Aunque es probable que Maduro gane la próxima elección dentro de 30 días, él no será capaz de echar mano a ese casi religioso asombro que rodeaba a Chávez. Cuando el flujo de dolor decaiga, Maduro tendrá que confrontar los problemas económicos cada vez más profundos sabiendo que la gente lo hará más responsable por los errores y fracasos.
Un ex conductor de micro y líder sindical de 50 años y con bigote, Maduro es uno de los miembros del muy pequeño círculo de fieles que sobrevivió en el predominantemente espectáculo individual que fue el gobierno de Chávez. Es relativamente poco conocido, gracias a la afición del difunto presidente microadministrador de tomar todas las decisiones importantes por sus ministros, a menudo siendo él el que hablaba por ellos.
Maduro tiene una reputación por ser un diplomático inteligente. Los funcionarios colombianos que lo observaron en las conversaciones de paz con las fuerzas rebeldes de las FARC en la Habana el año pasado lo alabaron por su sagacidad. Pero Maduro ahora enfrenta un escenario mucho más grande.
Hace casi tres meses, antes de que Chávez regresara a La Habana para su última intervención quirúrgica de cáncer, ungió a Maduro como su heredero político, diciéndole al país que votara por él “si algo me pasaba a mí”.
Y así fue. Su muerte cierra un turbulento capítulo en la historia venezolana en el que Chávez, quien fue elegido presidente por primera vez en 1998, hundió a una élite política que había dominado el país por cuatro décadas. El autodescrito socialista tuvo suerte y pudo montar una ola de altos precios del petróleo para financiar sus programas sociales.

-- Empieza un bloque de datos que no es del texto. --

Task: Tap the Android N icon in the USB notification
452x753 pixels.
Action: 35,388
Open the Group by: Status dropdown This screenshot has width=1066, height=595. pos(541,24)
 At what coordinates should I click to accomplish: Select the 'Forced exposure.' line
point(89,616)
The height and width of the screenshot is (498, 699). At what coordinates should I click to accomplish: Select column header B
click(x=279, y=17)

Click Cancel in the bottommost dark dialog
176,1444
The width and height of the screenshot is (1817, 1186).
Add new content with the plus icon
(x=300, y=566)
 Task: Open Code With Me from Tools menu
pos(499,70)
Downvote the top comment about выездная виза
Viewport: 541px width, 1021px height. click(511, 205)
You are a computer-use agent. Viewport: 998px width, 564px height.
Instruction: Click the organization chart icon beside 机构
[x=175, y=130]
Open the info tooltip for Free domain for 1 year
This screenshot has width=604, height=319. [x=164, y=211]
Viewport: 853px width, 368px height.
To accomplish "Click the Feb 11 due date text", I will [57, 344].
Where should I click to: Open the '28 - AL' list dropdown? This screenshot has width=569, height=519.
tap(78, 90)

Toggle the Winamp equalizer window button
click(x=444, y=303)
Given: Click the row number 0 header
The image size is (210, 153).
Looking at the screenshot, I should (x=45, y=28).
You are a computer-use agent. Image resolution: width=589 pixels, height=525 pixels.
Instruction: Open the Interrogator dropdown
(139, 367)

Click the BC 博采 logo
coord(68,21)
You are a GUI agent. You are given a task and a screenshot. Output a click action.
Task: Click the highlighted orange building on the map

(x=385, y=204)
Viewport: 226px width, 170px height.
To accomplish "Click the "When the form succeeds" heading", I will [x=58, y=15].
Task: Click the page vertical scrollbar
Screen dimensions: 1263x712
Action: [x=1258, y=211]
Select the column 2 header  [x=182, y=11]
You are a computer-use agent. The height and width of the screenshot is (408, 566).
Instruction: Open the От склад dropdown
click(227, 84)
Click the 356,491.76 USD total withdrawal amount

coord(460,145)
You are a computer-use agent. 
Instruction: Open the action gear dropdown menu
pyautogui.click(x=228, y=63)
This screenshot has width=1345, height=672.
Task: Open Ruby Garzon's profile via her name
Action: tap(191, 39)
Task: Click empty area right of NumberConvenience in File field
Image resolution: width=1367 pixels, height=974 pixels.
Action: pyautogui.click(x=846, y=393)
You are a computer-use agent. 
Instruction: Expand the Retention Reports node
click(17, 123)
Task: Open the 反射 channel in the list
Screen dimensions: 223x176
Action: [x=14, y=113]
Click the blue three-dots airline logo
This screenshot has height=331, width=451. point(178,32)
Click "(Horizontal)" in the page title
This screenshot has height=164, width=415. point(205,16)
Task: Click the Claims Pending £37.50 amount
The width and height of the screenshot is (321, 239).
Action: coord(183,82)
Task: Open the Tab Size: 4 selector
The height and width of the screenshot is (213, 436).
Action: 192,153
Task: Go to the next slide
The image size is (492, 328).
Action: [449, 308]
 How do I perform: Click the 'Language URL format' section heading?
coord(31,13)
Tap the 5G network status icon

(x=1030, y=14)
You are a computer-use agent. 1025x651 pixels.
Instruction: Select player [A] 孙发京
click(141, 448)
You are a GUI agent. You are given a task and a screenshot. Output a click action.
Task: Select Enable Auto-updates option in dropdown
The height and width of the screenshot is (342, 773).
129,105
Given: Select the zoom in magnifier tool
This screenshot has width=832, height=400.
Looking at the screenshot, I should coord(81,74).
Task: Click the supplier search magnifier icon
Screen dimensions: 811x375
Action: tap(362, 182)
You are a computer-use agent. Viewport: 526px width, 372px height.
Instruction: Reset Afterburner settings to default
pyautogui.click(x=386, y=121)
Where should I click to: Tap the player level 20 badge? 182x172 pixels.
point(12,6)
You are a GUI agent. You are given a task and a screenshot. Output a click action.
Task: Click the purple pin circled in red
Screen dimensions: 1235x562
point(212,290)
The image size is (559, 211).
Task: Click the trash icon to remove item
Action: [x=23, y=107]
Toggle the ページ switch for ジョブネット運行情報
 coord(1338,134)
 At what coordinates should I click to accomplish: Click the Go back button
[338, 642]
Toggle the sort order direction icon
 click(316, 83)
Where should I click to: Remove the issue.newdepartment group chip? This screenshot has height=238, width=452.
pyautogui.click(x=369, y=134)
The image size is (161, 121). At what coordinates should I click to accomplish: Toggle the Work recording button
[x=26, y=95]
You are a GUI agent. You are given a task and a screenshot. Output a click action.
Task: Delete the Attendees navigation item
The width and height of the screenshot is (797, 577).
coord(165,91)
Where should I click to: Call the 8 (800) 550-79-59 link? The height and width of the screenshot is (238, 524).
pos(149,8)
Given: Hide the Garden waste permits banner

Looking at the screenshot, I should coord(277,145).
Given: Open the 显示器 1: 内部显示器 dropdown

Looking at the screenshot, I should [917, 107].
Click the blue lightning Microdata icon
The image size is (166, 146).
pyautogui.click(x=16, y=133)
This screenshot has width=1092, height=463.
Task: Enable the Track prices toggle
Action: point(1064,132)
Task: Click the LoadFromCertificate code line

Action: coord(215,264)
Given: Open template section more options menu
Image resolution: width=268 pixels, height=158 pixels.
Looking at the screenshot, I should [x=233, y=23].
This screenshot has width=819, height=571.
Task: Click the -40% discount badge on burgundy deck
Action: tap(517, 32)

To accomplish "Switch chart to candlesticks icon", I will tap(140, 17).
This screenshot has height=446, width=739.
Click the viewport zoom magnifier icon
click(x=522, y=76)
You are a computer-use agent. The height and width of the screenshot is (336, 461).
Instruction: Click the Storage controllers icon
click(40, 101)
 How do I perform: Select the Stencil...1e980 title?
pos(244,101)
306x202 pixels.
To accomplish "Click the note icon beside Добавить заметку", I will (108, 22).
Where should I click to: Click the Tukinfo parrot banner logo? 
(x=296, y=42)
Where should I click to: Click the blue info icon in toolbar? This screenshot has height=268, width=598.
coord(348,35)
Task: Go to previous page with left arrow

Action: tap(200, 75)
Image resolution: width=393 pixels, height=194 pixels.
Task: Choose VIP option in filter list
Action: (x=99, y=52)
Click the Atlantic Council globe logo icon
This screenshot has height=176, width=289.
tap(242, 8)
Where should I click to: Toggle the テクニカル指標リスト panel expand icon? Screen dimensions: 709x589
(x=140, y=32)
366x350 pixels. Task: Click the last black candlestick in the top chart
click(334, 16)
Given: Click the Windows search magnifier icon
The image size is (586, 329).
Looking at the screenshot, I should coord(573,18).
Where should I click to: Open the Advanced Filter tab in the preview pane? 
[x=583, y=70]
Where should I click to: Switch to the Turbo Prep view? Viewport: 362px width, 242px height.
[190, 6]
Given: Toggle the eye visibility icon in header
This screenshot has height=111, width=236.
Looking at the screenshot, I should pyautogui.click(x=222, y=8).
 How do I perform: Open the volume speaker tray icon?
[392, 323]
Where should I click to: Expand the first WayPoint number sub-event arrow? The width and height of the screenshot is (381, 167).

Sin embargo, sus reformas económicas podrían constituir un cáliz envenenado. Chávez lideró miles de nacionalizaciones en el sector energético, las telecomunicaciones, bancos y el sector agrícola. Expropió activos de importantes firmas extranjeras, y privó en particular a Exxon Mobil y ConocoPhillips de su participación mayoritaria en sus proyectos de crudo en el Orinoco.
Sus reformas le granjearon la adulación del núcleo duro de sus seguidores, pero las reformas económicas cobraron su precio. Chávez deja como herencia un país contra las cuerdas. Tiene una de las mayores tasas de inflación del mundo, una moneda muy sobrevaluada a pesar de una devaluación de 32% el mes pasado y una amplia escasez de bienes básicos como harina, huevos, azúcar e incluso gasolina.
“Chávez estaba más interesado en pasar a la historia en una explosión de gasto a crédito”, afirma Juan Nagel, un economista venezolano en la Universidad de Los Andes en Santiago y coeditor del influyente blog Caracas Chronicles. “Pero el lío con el que tendrá que lidiar su sucesor es enorme”.
Todos los ojos están puestos en las reservas petroleras. Las petroleras extranjeras buscarán señales de que Maduro pueda suavizar su postura frente a los inversionistas para mejorar la condición económica del país. La red de aliados izquierdistas también estará preocupada, en particular Cuba, donde el régimen de Castro ha sido apuntalado por la diplomacia del petrodólar de Chávez.
Pero la transición se sentirá más intensamente en la propia Venezuela, porque la extravangancia del modelo económico impulsado por el petróleo que Chávez utilizó para fortalecer su popularidad podría haber llegado a su fin.